● Try it
Select from the data all lines with the word "Toggle".

= Beginning of Section =

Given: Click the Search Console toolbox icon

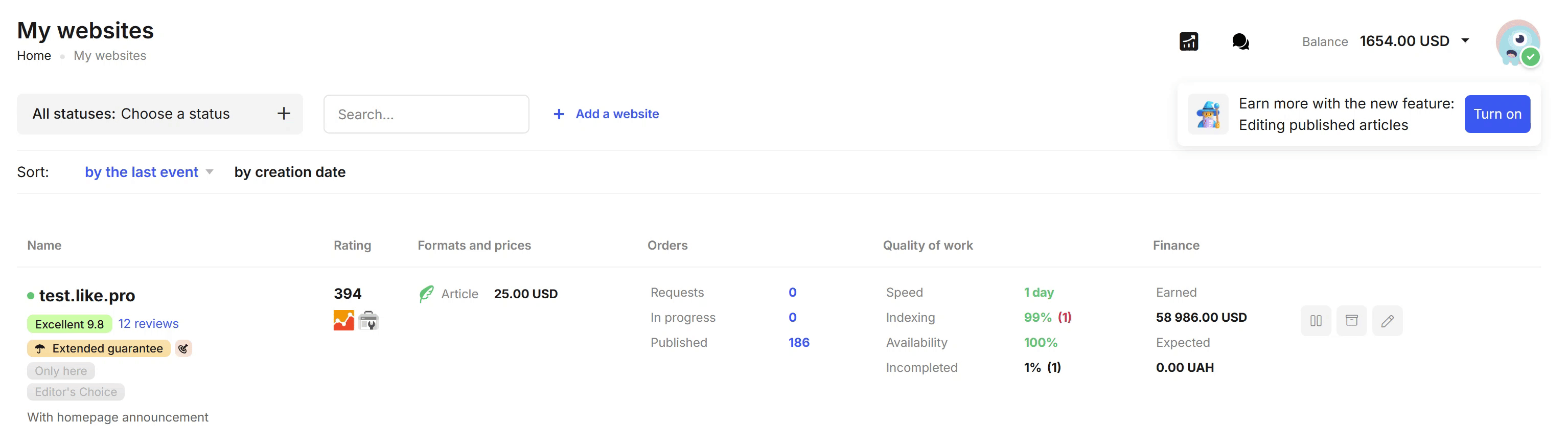Looking at the screenshot, I should 368,320.
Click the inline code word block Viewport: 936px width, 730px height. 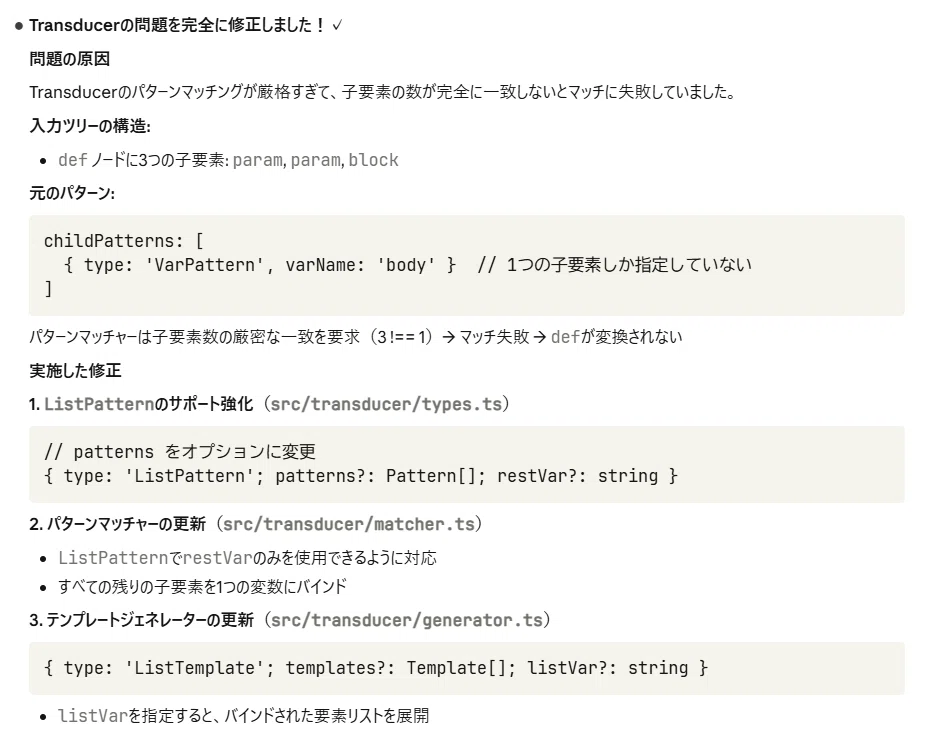point(373,160)
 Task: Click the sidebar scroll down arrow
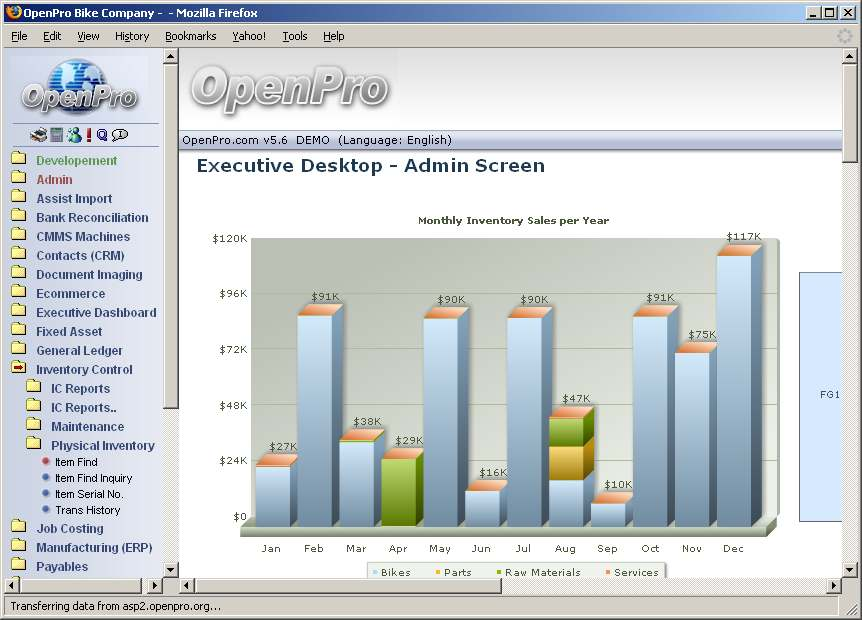[170, 569]
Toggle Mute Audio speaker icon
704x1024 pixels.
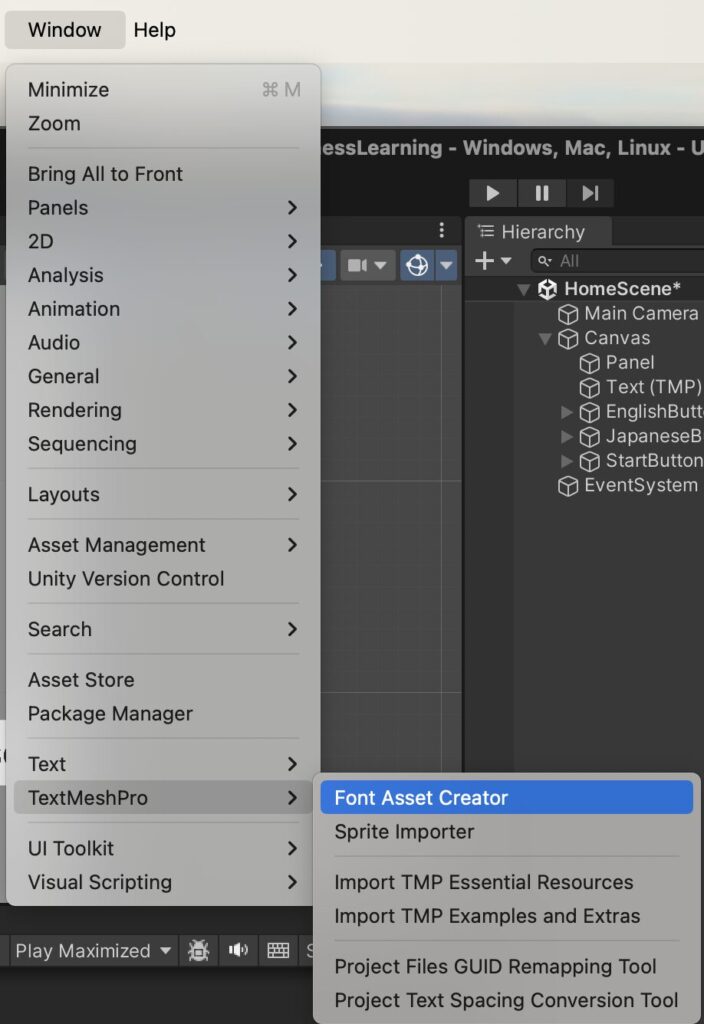tap(238, 950)
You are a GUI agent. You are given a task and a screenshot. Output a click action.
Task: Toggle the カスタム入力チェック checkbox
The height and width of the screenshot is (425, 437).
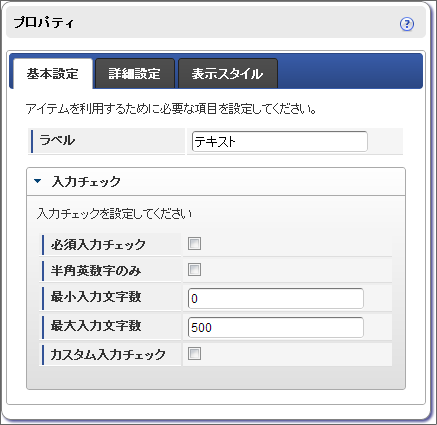click(194, 353)
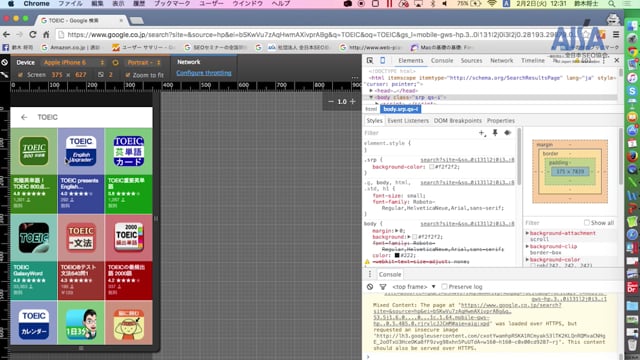640x360 pixels.
Task: Zoom in the emulated viewport with plus
Action: (353, 101)
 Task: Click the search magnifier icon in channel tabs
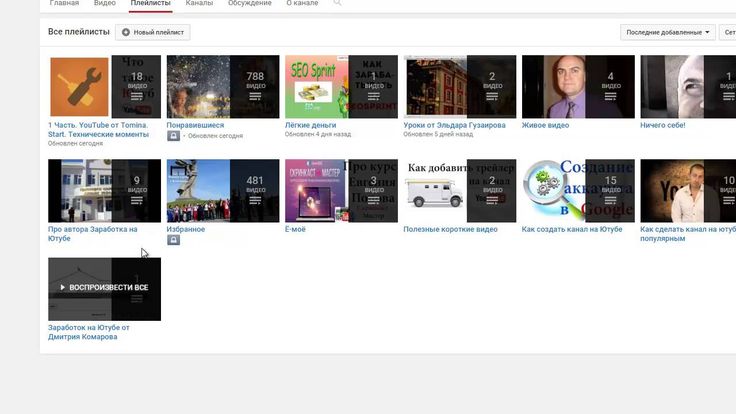pyautogui.click(x=338, y=4)
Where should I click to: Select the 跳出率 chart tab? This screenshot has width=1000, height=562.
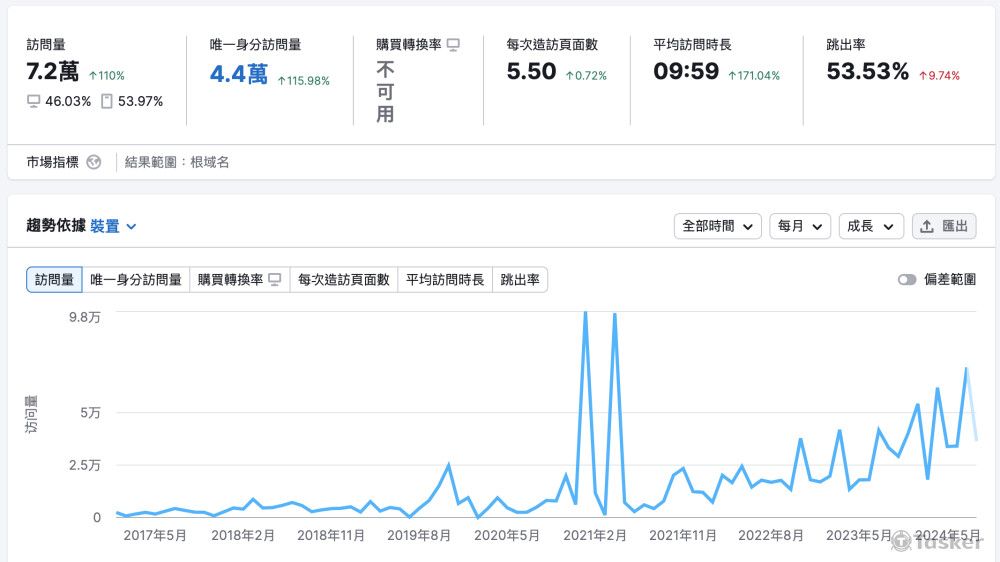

= End of Section =

● Written solution
Toggle Mute Audio speaker icon
Task: Toggle the カスタム入力チェック checkbox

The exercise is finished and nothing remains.